- 2005 ACC Tournament logo
- Classification: Division I
- Season: 2004–05
- Teams: 11
- Site: MCI Center Washington, D.C.
- Champions: Duke (15th title)
- Winning coach: Mike Krzyzewski (9th title)
- MVP: JJ Redick (Duke)

= 2005 ACC men's basketball tournament =

Basketball tournament

The 2005 Atlantic Coast Conference men's basketball tournament took place from March 10 to 13 in Washington, D.C., at the MCI Center. This was the first time the tournament was played in Washington itself, as the previous ACC Tournaments in the D.C. area were played in suburban Landover, Maryland, at the Capital Centre. Duke won the tournament, defeating Georgia Tech in the championship game. Duke's JJ Redick won the tournament's Most Valuable Player award.

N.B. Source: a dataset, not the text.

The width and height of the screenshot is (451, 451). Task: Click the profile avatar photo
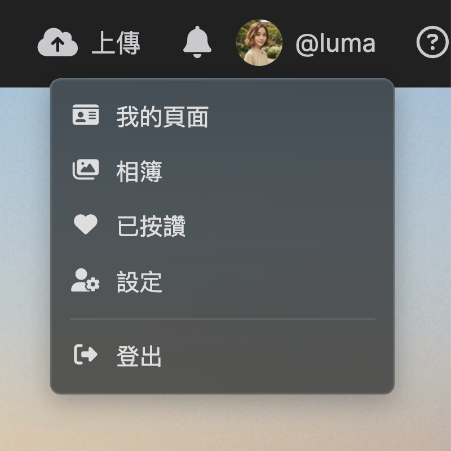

The 2005 ACC Tournament was the first, and only, ACC Tournament with 11 teams participating. Conference newcomers Miami and Virginia Tech participated in their first ACC tournament. Their debuts were unsuccessful, as both teams failed to win a game. The tournament expanded to 12 teams the following season, as Boston College joined from the Big East Conference.

Wake Forest's Chris Paul was suspended for his team's quarterfinal game against NC State for punching Julius Hodge in the groin in the season finale between the two teams. NC State took advantage of his absence, defeating Wake Forest en route to the semifinal round.